A joint often neglect in training is the ankle, reduced mobility in this joint can affect how you move, walk, run or produce power. Having the ability to land from a jump or complete a squat can be affected by the ankle joint. Having problems with your golf swing?... check your ankle mobility.
There are many different techniques that we can use to try and help the ankle joint including stretching, strengthening and some sort of massage. The ankle needs the help of the foot, lower leg, knee, hip and core to work efficiently, so never works alone. Knee or hip problems can affect the ankle, but the ankle may also be causing the problems at the knee and the hip if motion is compromised.
The ankle movement could also be the result of a condition, an injury and confidence issues returning to normal use, a balance problem, motor control problem further up the chain or changes in the sensory input in the plantar aspect of the foot affecting locomotion. Over the last few years as research has progressed it has demonstrated that the ankle movement may not be a purely mechanical issue.
In this short article we will be focusing more on the mechanical side of movement. We could start by just doing a few exercises, but let's do some tests to see where you are, this could then lead us into choosing certain exercises to do. Today I’ve listed some general static type exercises, if your mobility is good then concentrate on the strengthening exercises, if your mobility is not so good you will need both strengthening and mobility.
These tests are not for everyone, if you have some sort of foot or toe condition, or medical condition then these may not be for you, and may even show only a small part of what you need to restore movement. Always consult your health professional or trainer as required before trying these exercises.
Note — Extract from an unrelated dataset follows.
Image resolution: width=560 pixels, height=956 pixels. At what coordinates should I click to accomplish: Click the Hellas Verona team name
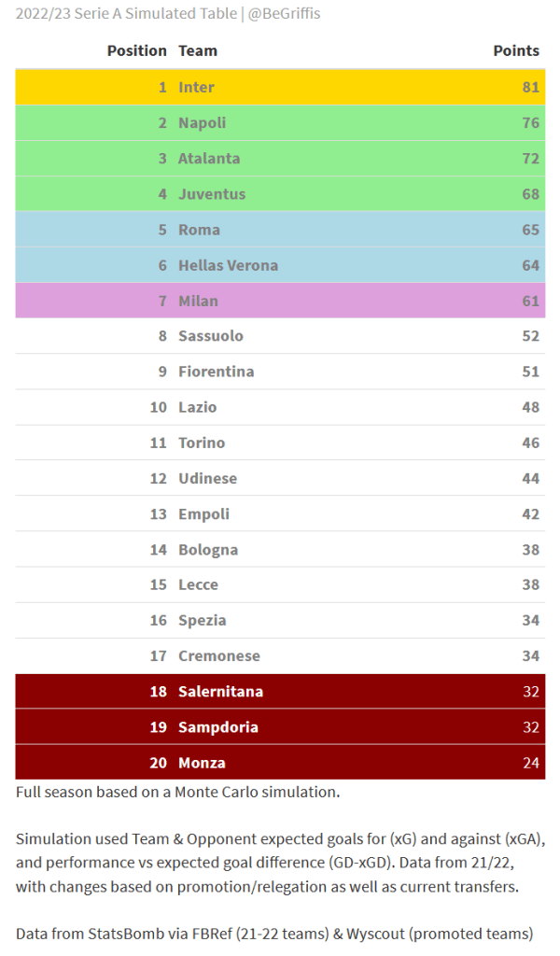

So when standing tall can you move your knees forward past your toes? or is it difficult to bend the knees forward? Remember to keep your heels in contact with the floor, and better to test in bare feet.
Then for the second test can you go up onto the balls of your feet and get full extension of the ankles, try on both feet at first, and stay close to a wall so you can touch it for balance. Can you hold that position for a length of time, 10 or 20 seconds? And can you do this on one foot? Is one foot different to the other? These should be easy for the athlete, but we often see surprising results. If you cannot get into position then other factors may be going on like restricted motion around the toe joints.
The third test - can you lift all your toes up and keep them up and still keep the the balls of the feet and heels on the ground?
Ankle circles either sitting or standing try 6-8 circles each way relaxed, do these slowly with full range of motion it’s easy just to move ankles and not see benefits.
Seated in a dining room chair, can you lift the foot keeping only your heels on the floor, you may feel this one across the front of the ankle or up by the shin bone. Keep moving the foot up and down slowly.
As in the test above - standing placing one foot in front of the other and trying to take the knee past the toes, moving forward and backwards slowly.
Use a tennis ball underneath the foot or across the top of the ankle for self massage.
Heel raises are a great exercise, you can do these with a straight leg and then with a bent leg. try reps of 10 at first.
Being consistent with the exercises will often see some improvement.
The ankle and locomotion can be a complex subject with many variations of foot and ankle and body positions affecting landing forces, production of power or affecting how the body moves in all directions. And what we see in the ankle may not be due to pure mechanical problems.